Single by Veruca Salt

from the album Eight Arms to Hold You
- Released: 1997
- Recorded: 1997
- Genre: Alternative rock
- Length: 3:18
- Label: Geffen
- Songwriter: Nina Gordon
- Producer: Bob Rock

Veruca Salt singles chronology
| "Victrola" (1995) | "Volcano Girls" (1997) | "Shutterbug" (1997) |

Music video
- "Volcano Girls"

= Volcano Girls =

"Volcano Girls" is a single by the American alternative rock band Veruca Salt, released in 1997 on their album Eight Arms to Hold You.

==Background==
It was written by Nina Gordon who also sang lead vocals, with Louise Post performing backup vocals. "Volcano Girls" features a partial interpolation of the lyrics to The Beatles' "Glass Onion", and also includes a reference and reprise to Veruca Salt's earlier single "Seether".

==Music video==
The highly energetic music video for "Volcano Girls" was shot over two days at Essenay in Chicago, Illinois, in 1997. This video consists of the band in the central arena attached to bungee cords, on which Post (right side and airborne), Nina Gordon (left side and performing), and other band members bounce erratically.
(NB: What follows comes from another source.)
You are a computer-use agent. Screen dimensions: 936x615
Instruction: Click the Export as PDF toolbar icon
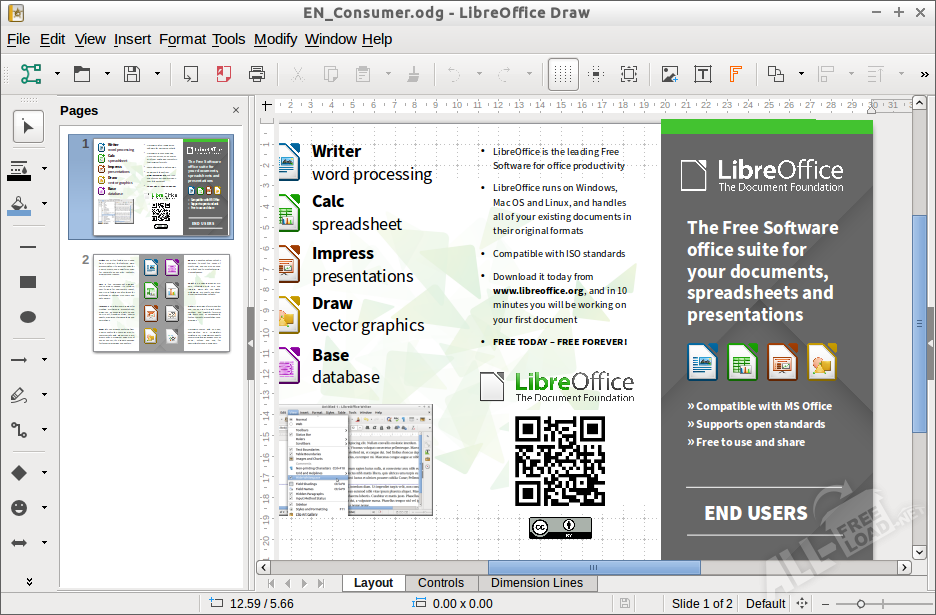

The video also shows Post and Gordon performing the song while a camera circles around them. Surrounding this arena stand a group of fans, watching them perform several takes of the song.

==Charts==

Chart performance for "Volcano Girls"
| Chart (1997) | Peak position |
|---|---|
| Australia (ARIA) | 47 |
| Canada Alternative 30 (RPM) | 4 |
| Iceland (Íslenski Listinn Topp 40) | 35 |
| Sweden (Sverigetopplistan) | 32 |
| UK Singles (Official Charts) | 56 |
| US Billboard Modern Rock Tracks | 8 |
| US Billboard Mainstream Rock Tracks | 9 |
| Canada Top Singles (RPM) | 25 |

== In media ==
"Volcano Girls" was used at the beginning of the 1999 dark comedy movie Jawbreaker. The song was also featured as a playable track in the 2008 video game Guitar Hero On Tour: Decades.

The song was featured prominently in "A Force to Be Reckoned With", a 2026 episode of the Disney Plus animated series X-Men '97, as the soundtrack for an action sequence with the superhero Jubilee.